The Hawai’ian language has eight consonants and 10 vowel sounds. The number of native speakers plummeted to less than 2,000 in the mid 1970s, when the language was still officially outlawed, but has since bounced back, thanks to successful language education programs.
“Grandma Got Run Over by A Reindeer” (Elmo & Patsy) New additions to the canon of Christmas novelty classics are rare as hen’s teeth, but this one has been a contender ever since San Francisco veterinarian Elmo Shropshire stumbled across a bizarre cautionary tale involving grandmothers and egg nog, written by his friend Randy, while moonlighting in a bluegrass band. An early version of the song (by Shropshire and his enigmatic partner Patsy) was picked up and released by UK label Stiff Records, home at various career stages to Elvis Costello, the Damned, Nick Lowe, Madness and Motörhead. It was eventually re-recorded and widely distributed in the United States, where it became a seasonal hit despite protests by demonstrators who found it “ageist” and defamatory—to old people, not reindeer.
“The Chipmunk Song (Christmas Don’t Be Late)” (David Seville and the Chipmunks) Californian David Bagdasarian (who later changed his last name to Seville) was just another tape jockey messing around with quarter-inch reels when a 1959 mishap changed his life—and the sound of Christmas—forever. Accidentally playing a tape back at the wrong speed, Bagdasarian decided that the sped-up voices sounded exactly like, you guessed it, “chipmunks,” and hit on the idea of recording a series of novelty records. The Chipmunks’ Christmas song became a hit for the Liberty label in 1959 and inspired a rash of soundalikes.
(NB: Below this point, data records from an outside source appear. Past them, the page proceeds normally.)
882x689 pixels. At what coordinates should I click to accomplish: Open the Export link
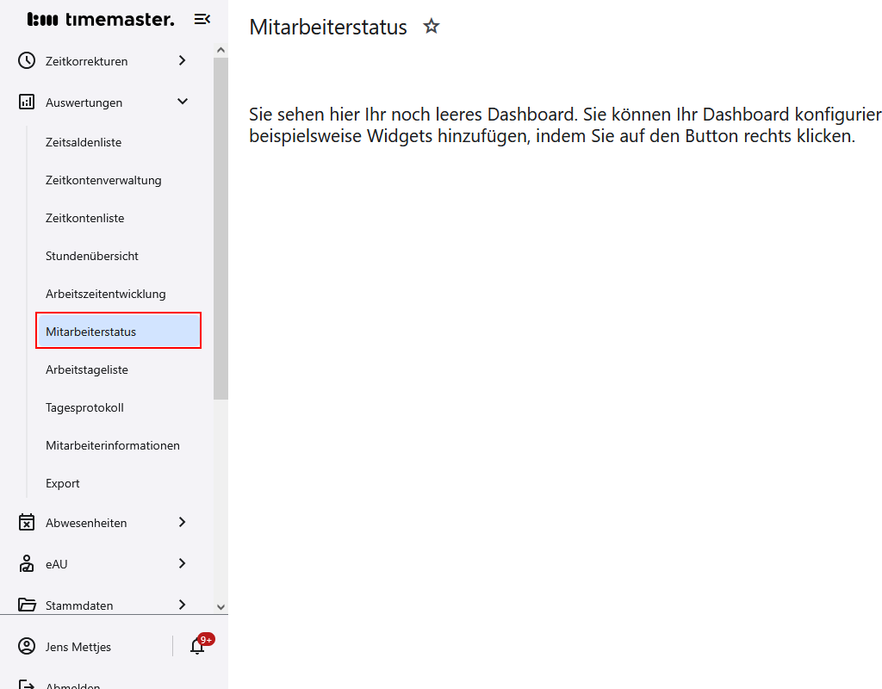point(62,483)
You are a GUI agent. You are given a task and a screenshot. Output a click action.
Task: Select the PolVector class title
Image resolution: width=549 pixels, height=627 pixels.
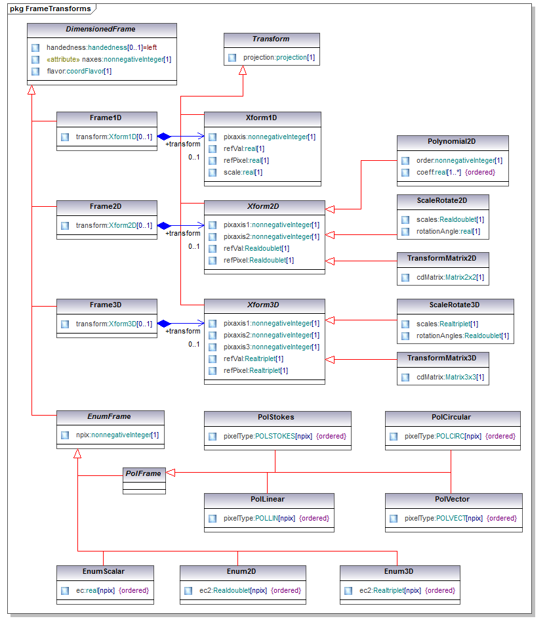pyautogui.click(x=452, y=499)
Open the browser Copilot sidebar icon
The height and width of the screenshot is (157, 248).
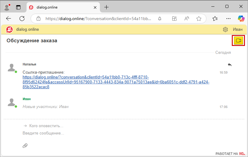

It also arguably prepared the world for the Bee Gees.
Naturally, there will always be folks who would rather listen to a coffee can getting run through a meat-grinder than anything by this rodent equivalent of the prefab boy-band. Bob Rivers is one of them. Capitalizing on a growing climate of anti-Chipmunk unrest, the satirist recorded “Chipmunks Roasting on an Open Fire.” Fair’s fair.